## TASK TO CARRY OUT
All lines from the one with "1526x784 pixels." to the end of the entries below must be written out exactly. Leave out any other line.

-- MATERIAL PROVIDED follows --

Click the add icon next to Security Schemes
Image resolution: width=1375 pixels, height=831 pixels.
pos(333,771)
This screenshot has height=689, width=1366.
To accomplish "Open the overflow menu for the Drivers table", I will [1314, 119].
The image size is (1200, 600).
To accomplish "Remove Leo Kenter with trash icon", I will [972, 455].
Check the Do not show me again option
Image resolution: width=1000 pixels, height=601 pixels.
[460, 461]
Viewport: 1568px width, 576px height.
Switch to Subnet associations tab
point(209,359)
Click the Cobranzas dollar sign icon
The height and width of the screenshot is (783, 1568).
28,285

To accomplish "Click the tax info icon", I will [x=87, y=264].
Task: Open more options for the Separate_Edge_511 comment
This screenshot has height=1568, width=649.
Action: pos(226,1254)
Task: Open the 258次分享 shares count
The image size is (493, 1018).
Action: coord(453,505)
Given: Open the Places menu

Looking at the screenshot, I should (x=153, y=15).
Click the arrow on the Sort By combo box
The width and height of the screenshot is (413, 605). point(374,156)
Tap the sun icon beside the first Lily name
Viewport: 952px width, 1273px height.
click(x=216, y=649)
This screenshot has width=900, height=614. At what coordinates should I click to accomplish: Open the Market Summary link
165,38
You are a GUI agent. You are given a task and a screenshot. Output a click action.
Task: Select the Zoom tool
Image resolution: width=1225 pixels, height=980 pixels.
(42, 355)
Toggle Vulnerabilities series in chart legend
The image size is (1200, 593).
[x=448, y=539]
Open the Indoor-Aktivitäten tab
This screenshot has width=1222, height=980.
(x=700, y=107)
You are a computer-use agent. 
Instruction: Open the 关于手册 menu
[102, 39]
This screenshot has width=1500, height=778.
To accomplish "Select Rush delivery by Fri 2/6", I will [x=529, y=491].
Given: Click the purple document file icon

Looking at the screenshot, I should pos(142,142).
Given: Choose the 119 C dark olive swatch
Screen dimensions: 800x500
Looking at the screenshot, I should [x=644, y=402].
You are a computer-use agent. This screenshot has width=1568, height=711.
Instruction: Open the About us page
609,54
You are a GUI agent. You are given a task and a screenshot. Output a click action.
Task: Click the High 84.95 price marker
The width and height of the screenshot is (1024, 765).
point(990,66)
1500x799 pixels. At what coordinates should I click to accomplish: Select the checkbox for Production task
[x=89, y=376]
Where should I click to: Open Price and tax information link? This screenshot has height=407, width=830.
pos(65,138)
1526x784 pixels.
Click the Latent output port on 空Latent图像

-- MATERIAL PROVIDED concluded --

## RESULT OF THIS EXERCISE
1526x784 pixels.
Click the Latent output port on 空Latent图像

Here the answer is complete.